### Exercise details
Every entry below, first to last, should be restated word for word.

### Given data
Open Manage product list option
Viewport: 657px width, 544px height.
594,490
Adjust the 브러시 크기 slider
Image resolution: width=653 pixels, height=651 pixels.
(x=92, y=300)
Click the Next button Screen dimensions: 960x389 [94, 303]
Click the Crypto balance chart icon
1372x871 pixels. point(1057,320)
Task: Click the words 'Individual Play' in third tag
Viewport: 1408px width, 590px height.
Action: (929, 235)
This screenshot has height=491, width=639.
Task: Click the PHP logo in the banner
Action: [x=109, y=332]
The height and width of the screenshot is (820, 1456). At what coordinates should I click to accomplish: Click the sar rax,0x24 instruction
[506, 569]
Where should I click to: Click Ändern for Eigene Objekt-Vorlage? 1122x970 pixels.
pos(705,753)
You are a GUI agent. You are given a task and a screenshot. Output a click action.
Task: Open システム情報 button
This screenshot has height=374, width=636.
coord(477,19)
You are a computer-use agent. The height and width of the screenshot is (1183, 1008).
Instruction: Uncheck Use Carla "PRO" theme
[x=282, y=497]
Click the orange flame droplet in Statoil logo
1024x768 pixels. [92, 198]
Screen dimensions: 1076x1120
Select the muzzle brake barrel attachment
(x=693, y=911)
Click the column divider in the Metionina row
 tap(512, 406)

### Expected answer
Open Manage product list option
Viewport: 657px width, 544px height.
594,490
Adjust the 브러시 크기 slider
Image resolution: width=653 pixels, height=651 pixels.
(x=92, y=300)
Click the Next button Screen dimensions: 960x389 [94, 303]
Click the Crypto balance chart icon
1372x871 pixels. point(1057,320)
Task: Click the words 'Individual Play' in third tag
Viewport: 1408px width, 590px height.
Action: (929, 235)
This screenshot has height=491, width=639.
Task: Click the PHP logo in the banner
Action: [x=109, y=332]
The height and width of the screenshot is (820, 1456). At what coordinates should I click to accomplish: Click the sar rax,0x24 instruction
[506, 569]
Where should I click to: Click Ändern for Eigene Objekt-Vorlage? 1122x970 pixels.
pos(705,753)
You are a GUI agent. You are given a task and a screenshot. Output a click action.
Task: Open システム情報 button
This screenshot has height=374, width=636.
coord(477,19)
You are a computer-use agent. The height and width of the screenshot is (1183, 1008).
Instruction: Uncheck Use Carla "PRO" theme
[x=282, y=497]
Click the orange flame droplet in Statoil logo
1024x768 pixels. [92, 198]
Screen dimensions: 1076x1120
Select the muzzle brake barrel attachment
(x=693, y=911)
Click the column divider in the Metionina row
 tap(512, 406)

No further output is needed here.